Gerade noch rechtzeitig zum olympischen Bücherboom kam ein Werk, das unter der Vielzahl der Editionen eine Sonderstellung einnimmt: „Die Enzyklopädie der Olympischen Spiele – Daten, Fakten, Namen“ von Erich Kamper. Der Römer-Verlag in Stuttgart, der sich schon hohe Verdienste erwarb mit dem ersten Band „Olympia ’72“, der vom kultischen Beginn in der Antike bis zur Moderne einen weiten Bogen schlägt und zum faszinierenden Panorama des Weltsports über die Jahrhunderte hinweg geriet, brachte auch, wie mit Recht auf der Klappe steht, dieses erste zuverlässige Nachschlagewerk über die Olympischen Spiele von Athen 1896 bis Mexiko 1968 heraus.

Willi Daume sagte in seinem Vorwort richtig, eine exakte olympische Dokumentation hat es bisher nicht gegeben, nicht zuletzt, weil auch Coubertin sich lieber auf sein Gedächtnis verließ und oft nur Schriftstücke von einem literarischen Wert aufbewahrte.
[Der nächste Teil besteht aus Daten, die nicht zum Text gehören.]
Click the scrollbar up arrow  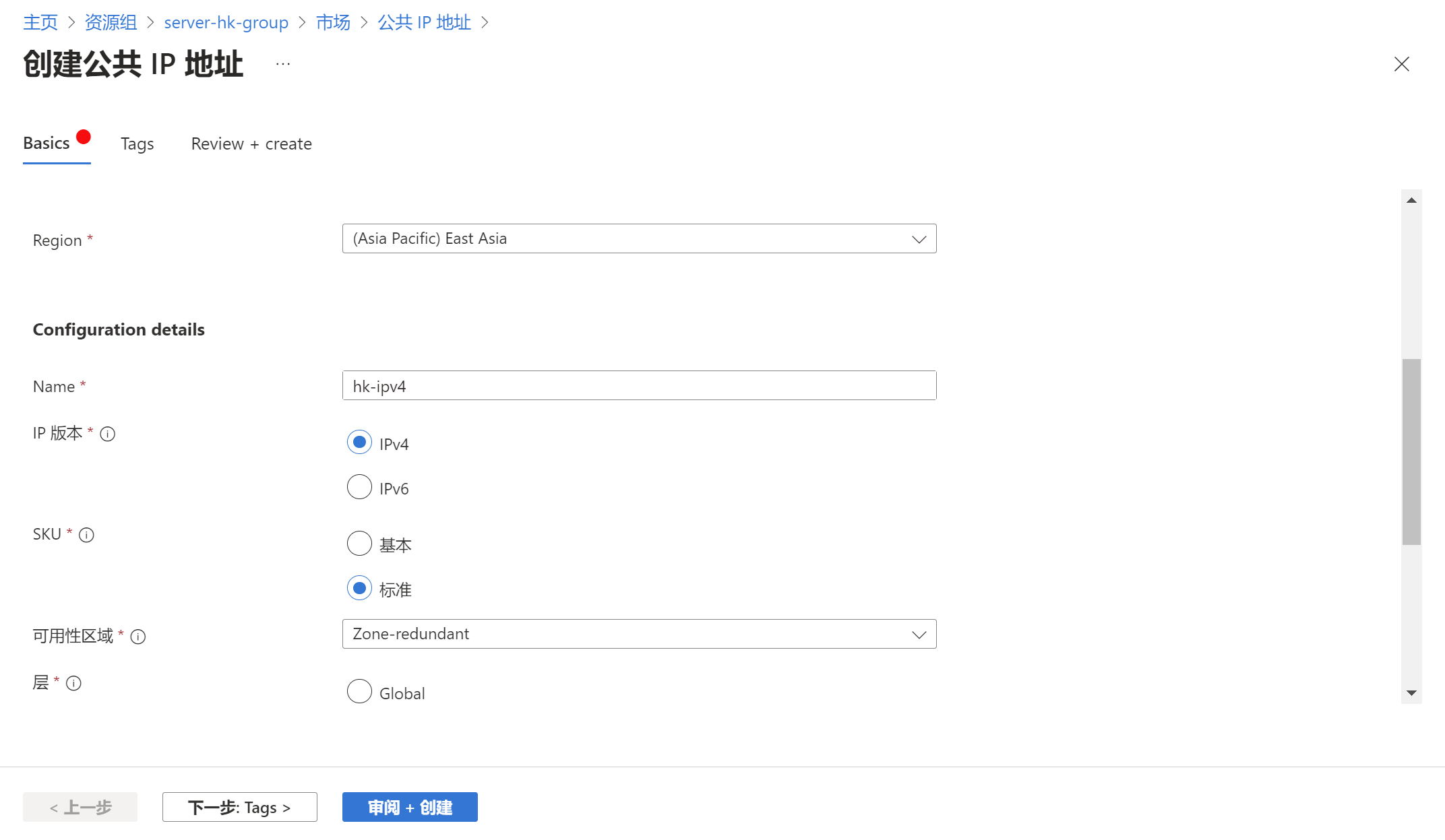(1411, 201)
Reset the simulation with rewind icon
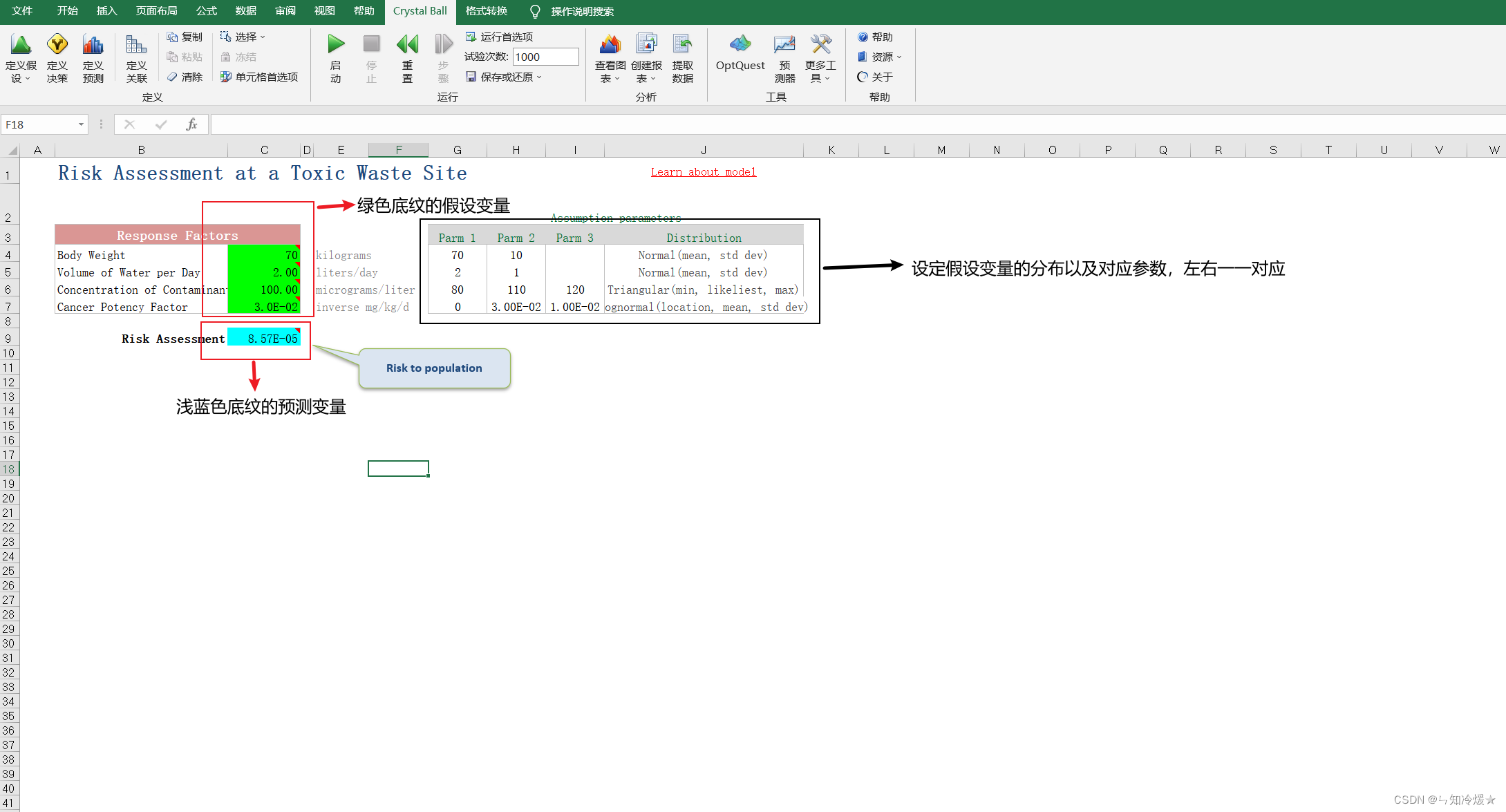The height and width of the screenshot is (812, 1506). tap(407, 45)
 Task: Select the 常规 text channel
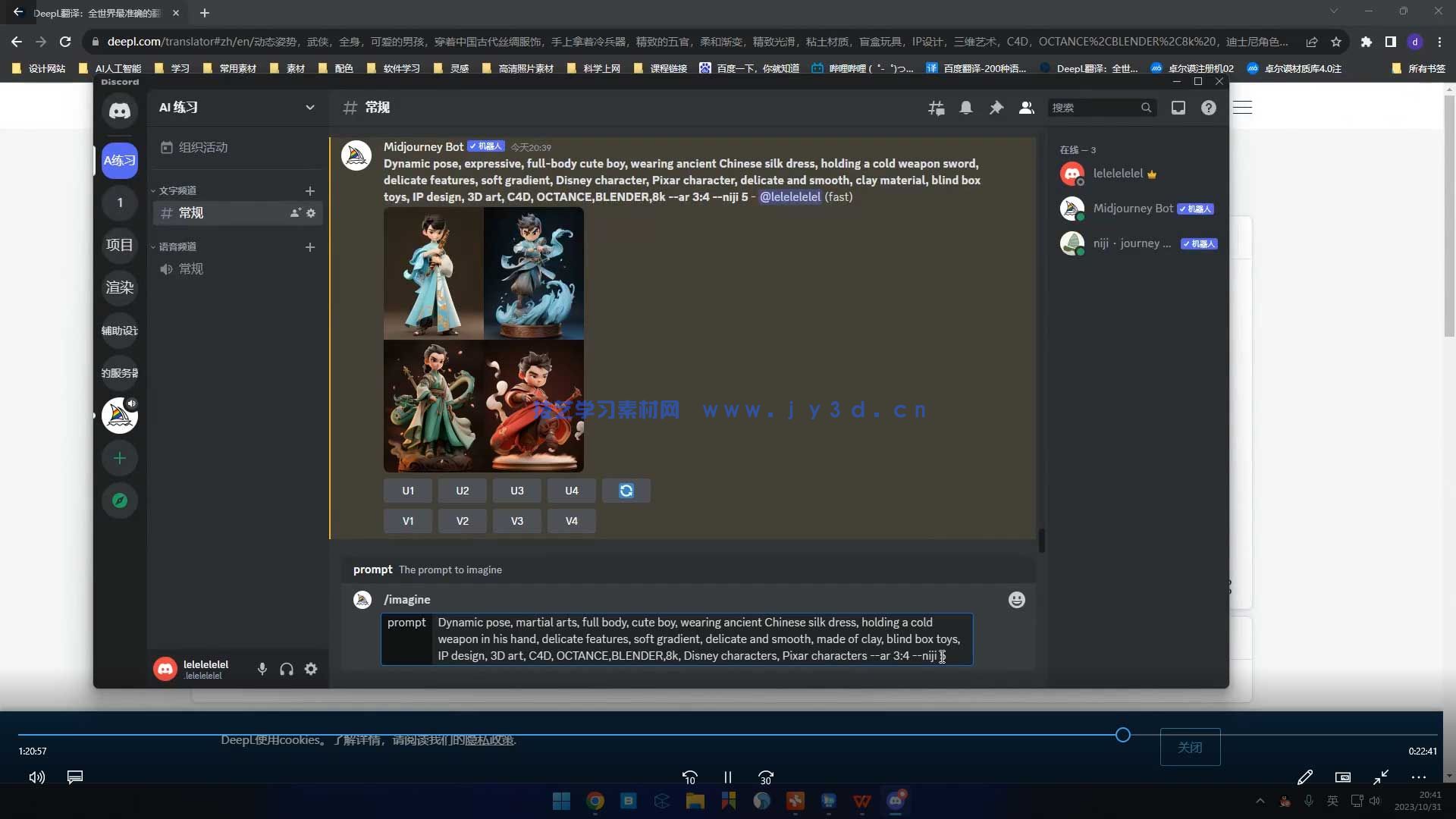(191, 213)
Unzählige Fehler hatten sich eingeschlichen, die bis heute von den Statistikern immer wieder übernommen und mitgeschleppt werden.

Der Verfasser hat mit der Besessenheit und Akribie eines Wissenschaftlers 40 Jahre lang fast täglich vier und mehr Stunden an diesem Buch gearbeitet. Allein 6000 Briefe wurden in 62 Länder aller Kontinente geschrieben, um die Ergebnisse zu überprüfen. Das Ergebnis ist dieses einzigartige Werk, in dem die Hekatomben von Fehlern und Irrtümern vermieden sind, die bisher alle ähnlichen Bücher zur ärgerlichen Lektüre machten.
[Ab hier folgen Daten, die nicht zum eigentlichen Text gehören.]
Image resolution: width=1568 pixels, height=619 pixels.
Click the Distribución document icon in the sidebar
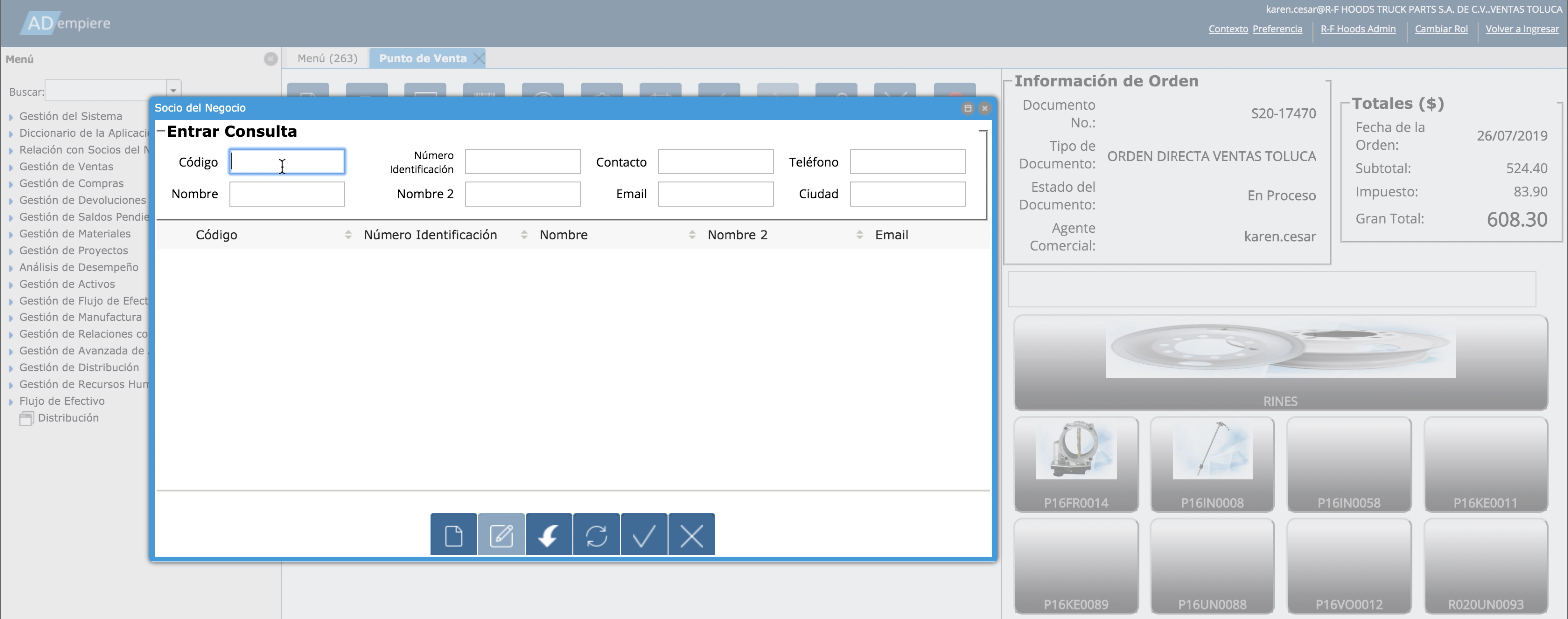pyautogui.click(x=27, y=418)
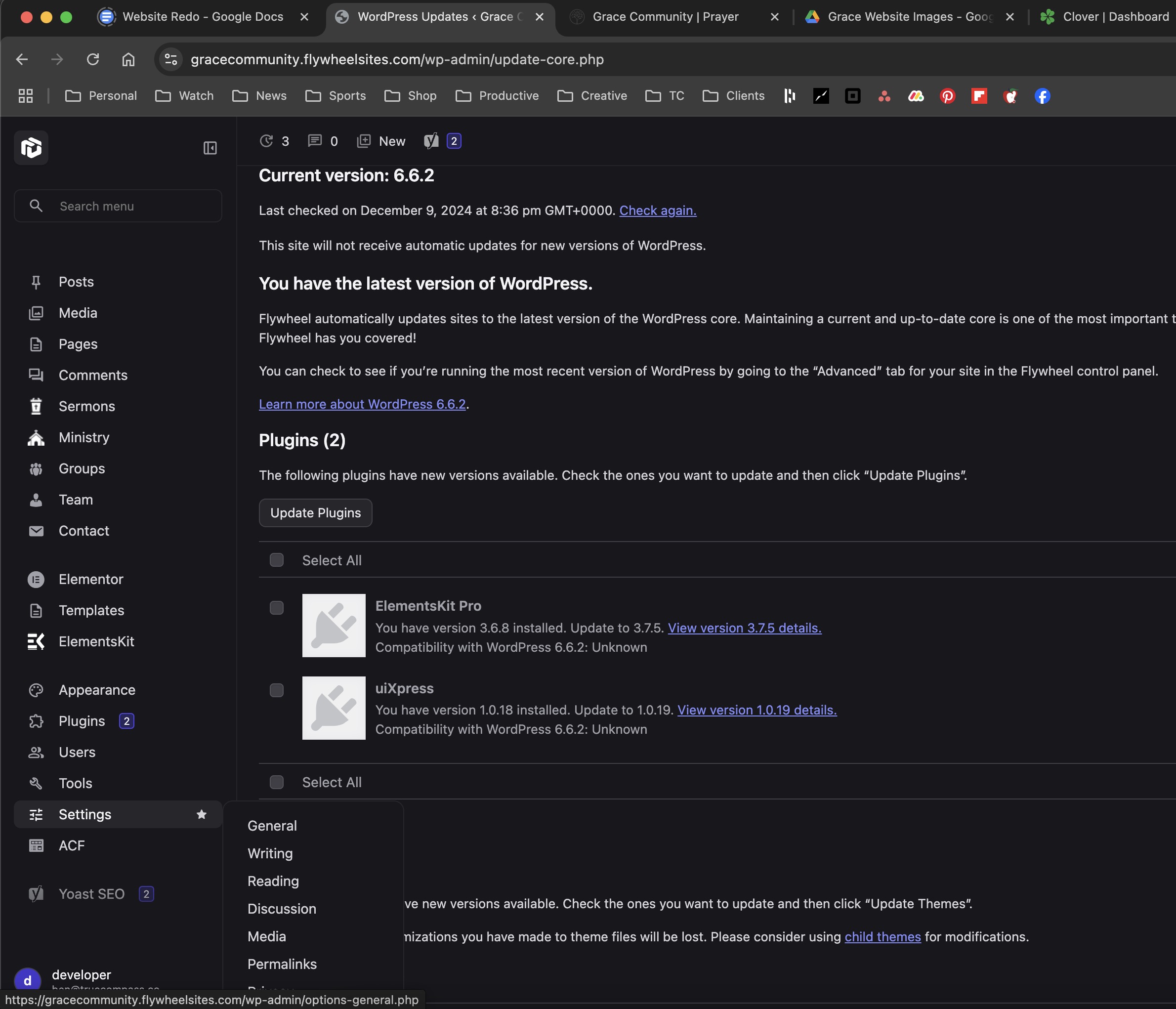
Task: Click the Search menu input field
Action: coord(118,206)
Zahlreiche Stichproben von den sieben Olympischen Spielen, bei denen ich als „Fan“, Teilnehmer oder Journalist dabei war, brachten nur richtige Resultate. 15 000 Olympiakämpfer sind aufgeführt, davon tauchen 1000 Namen überhaupt zum ersten Male auf. 100 000 Daten insgesamt werden auf 320 großformatigen Seiten gebracht.
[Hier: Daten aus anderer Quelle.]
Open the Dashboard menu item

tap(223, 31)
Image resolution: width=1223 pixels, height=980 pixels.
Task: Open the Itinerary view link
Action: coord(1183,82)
Ein Elektronengehirn der Firma Siemens wurde in München mit diesen Daten gefüttert und wird den Journalisten von Presse, Funk und Fernsehen mit einem Knopfdruck ihre jeweilige Frage beantworten. Dieser Band hat nur einen Nachteil: der hohe Preis. Ein Buch für 125 Mark (Subskription 98 Mark) kann sich der Sportler kaum leisten, aber für Bibliotheken, Institute für Leibesübungen, Sportverbände und Vereine wird Kampers Werk unentbehrlich sein. A. M.